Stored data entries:
BEGIN
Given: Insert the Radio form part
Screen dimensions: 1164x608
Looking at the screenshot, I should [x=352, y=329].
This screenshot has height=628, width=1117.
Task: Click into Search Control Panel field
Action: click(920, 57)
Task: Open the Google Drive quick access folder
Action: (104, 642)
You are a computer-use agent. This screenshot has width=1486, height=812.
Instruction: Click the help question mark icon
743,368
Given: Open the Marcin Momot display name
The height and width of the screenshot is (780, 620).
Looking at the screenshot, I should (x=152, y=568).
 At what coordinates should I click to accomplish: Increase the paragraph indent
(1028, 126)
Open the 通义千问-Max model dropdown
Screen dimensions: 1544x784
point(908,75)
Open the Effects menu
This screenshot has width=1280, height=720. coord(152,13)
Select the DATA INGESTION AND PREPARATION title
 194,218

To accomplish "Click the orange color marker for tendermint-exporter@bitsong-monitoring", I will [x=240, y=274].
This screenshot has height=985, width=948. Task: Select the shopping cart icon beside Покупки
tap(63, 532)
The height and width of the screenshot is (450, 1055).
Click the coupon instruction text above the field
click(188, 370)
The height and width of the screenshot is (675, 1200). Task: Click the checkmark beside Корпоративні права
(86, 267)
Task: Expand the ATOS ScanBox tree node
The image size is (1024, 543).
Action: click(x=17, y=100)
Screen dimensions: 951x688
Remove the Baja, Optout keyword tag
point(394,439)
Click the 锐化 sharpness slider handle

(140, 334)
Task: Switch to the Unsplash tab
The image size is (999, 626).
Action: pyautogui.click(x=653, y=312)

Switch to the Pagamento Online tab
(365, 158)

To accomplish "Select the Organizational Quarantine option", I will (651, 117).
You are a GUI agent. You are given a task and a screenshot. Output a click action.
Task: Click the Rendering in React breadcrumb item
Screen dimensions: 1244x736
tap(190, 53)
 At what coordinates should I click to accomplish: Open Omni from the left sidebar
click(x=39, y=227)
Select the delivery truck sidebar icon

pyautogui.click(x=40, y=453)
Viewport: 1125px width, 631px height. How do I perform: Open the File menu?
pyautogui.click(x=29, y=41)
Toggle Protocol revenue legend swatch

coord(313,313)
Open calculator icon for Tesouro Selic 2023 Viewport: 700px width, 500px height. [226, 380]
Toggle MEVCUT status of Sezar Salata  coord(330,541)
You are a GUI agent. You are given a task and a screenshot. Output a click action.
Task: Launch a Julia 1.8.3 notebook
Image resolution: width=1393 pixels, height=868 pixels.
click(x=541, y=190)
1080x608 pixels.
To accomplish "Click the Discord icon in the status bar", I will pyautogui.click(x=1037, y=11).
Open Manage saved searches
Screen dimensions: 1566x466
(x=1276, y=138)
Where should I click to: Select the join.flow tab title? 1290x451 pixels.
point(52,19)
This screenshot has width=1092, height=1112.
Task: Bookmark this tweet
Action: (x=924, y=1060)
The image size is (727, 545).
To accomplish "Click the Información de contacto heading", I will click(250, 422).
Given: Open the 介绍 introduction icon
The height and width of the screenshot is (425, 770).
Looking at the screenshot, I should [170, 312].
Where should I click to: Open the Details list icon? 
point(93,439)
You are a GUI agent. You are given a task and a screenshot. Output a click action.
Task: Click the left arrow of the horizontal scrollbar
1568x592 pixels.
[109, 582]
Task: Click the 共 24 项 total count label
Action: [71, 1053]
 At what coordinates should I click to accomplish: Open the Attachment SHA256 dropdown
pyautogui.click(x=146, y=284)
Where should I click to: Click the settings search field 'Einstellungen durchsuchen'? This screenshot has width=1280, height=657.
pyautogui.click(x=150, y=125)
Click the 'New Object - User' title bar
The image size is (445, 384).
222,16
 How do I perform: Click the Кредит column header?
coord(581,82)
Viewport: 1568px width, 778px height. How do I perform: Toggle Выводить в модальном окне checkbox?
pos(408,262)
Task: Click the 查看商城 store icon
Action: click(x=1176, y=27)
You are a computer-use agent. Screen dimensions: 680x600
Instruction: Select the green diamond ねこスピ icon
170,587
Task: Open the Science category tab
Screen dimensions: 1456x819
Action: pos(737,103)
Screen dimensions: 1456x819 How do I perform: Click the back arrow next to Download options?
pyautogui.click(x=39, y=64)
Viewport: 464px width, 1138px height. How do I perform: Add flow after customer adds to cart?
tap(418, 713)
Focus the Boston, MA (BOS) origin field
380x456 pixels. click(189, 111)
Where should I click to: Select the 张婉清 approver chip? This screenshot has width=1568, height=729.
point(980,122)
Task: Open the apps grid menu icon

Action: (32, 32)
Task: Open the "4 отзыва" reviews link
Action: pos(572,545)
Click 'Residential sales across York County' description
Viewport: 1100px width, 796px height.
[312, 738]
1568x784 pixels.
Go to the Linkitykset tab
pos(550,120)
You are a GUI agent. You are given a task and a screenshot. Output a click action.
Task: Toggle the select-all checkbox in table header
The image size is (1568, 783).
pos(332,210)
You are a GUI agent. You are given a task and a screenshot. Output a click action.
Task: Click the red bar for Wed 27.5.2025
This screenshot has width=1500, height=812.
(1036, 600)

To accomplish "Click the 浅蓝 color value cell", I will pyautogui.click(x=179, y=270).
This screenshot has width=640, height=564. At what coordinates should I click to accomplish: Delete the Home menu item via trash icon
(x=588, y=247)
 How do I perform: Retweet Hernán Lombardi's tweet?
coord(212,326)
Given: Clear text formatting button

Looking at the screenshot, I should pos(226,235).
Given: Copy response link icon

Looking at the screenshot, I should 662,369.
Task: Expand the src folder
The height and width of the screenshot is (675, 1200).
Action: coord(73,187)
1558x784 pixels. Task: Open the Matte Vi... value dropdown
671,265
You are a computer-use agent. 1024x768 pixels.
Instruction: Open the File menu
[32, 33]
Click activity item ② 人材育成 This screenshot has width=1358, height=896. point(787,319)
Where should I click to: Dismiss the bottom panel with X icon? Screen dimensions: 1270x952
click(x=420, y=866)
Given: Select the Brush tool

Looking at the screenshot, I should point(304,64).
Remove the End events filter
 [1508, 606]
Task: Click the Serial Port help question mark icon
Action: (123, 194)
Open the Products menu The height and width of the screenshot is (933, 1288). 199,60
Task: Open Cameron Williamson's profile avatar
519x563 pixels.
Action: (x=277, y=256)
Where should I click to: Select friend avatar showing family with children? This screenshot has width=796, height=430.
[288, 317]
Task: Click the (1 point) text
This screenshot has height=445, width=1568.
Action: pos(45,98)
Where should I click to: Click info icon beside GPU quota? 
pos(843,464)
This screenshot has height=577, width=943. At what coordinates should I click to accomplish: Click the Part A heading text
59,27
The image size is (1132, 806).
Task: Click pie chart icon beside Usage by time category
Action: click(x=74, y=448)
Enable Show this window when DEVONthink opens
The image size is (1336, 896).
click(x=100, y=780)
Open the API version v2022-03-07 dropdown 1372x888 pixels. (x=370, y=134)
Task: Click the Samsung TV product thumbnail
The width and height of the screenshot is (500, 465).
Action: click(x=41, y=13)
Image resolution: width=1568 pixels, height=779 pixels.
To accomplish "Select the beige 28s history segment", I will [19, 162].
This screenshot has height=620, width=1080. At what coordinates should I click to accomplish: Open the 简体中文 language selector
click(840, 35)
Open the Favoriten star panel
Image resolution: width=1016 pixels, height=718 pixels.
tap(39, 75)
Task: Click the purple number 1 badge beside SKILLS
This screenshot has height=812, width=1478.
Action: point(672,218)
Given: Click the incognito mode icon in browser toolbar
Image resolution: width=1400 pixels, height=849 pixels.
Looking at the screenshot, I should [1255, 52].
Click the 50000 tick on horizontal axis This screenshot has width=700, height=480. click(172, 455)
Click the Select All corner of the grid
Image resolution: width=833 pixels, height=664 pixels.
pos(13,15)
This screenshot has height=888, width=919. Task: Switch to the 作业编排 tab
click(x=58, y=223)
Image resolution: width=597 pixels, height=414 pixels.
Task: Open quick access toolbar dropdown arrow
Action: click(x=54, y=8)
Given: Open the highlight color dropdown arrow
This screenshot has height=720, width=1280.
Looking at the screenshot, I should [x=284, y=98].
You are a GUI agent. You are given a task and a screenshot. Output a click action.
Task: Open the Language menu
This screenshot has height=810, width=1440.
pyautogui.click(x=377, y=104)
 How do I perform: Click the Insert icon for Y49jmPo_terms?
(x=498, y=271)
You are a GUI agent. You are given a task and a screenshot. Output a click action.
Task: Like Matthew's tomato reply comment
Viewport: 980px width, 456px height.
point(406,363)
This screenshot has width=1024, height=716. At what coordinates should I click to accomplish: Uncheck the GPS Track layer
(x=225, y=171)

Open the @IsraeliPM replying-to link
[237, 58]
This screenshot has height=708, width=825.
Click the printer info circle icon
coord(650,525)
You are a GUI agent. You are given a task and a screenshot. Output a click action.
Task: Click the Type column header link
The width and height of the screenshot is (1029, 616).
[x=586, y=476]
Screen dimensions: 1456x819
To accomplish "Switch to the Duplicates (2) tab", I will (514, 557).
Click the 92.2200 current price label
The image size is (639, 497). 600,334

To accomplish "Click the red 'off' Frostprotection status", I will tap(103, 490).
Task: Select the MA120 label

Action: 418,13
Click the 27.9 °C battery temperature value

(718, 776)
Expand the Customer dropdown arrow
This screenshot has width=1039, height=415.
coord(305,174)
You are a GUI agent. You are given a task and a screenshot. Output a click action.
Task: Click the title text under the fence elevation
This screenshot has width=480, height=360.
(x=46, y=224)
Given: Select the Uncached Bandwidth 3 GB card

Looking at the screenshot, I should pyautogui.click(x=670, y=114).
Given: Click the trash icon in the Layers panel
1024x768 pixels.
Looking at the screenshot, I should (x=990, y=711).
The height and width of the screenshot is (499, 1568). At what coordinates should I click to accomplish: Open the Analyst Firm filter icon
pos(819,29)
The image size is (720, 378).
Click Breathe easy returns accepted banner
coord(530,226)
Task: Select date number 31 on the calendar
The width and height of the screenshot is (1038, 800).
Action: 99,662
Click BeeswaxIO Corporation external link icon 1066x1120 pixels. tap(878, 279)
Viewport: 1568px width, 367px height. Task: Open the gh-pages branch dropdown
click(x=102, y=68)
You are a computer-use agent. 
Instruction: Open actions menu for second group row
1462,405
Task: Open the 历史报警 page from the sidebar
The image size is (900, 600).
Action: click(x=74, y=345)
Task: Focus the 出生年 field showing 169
END
WHAT YOU ARE ASKED TO DO: Copy, character for character, everything from the line containing "Viewport: 1568px width, 778px" down to the line containing "pos(332,210)", with both of those lines included.

REPLY TO THE TASK:
Viewport: 1568px width, 778px height. How do I perform: Toggle Выводить в модальном окне checkbox?
pos(408,262)
Task: Click the 查看商城 store icon
Action: click(x=1176, y=27)
You are a computer-use agent. Screen dimensions: 680x600
Instruction: Select the green diamond ねこスピ icon
170,587
Task: Open the Science category tab
Screen dimensions: 1456x819
Action: pos(737,103)
Screen dimensions: 1456x819 How do I perform: Click the back arrow next to Download options?
pyautogui.click(x=39, y=64)
Viewport: 464px width, 1138px height. How do I perform: Add flow after customer adds to cart?
tap(418, 713)
Focus the Boston, MA (BOS) origin field
380x456 pixels. click(189, 111)
Where should I click to: Select the 张婉清 approver chip? This screenshot has width=1568, height=729.
point(980,122)
Task: Open the apps grid menu icon

Action: (32, 32)
Task: Open the "4 отзыва" reviews link
Action: pos(572,545)
Click 'Residential sales across York County' description
Viewport: 1100px width, 796px height.
[312, 738]
1568x784 pixels.
Go to the Linkitykset tab
pos(550,120)
You are a GUI agent. You are given a task and a screenshot. Output a click action.
Task: Toggle the select-all checkbox in table header
The image size is (1568, 783).
pos(332,210)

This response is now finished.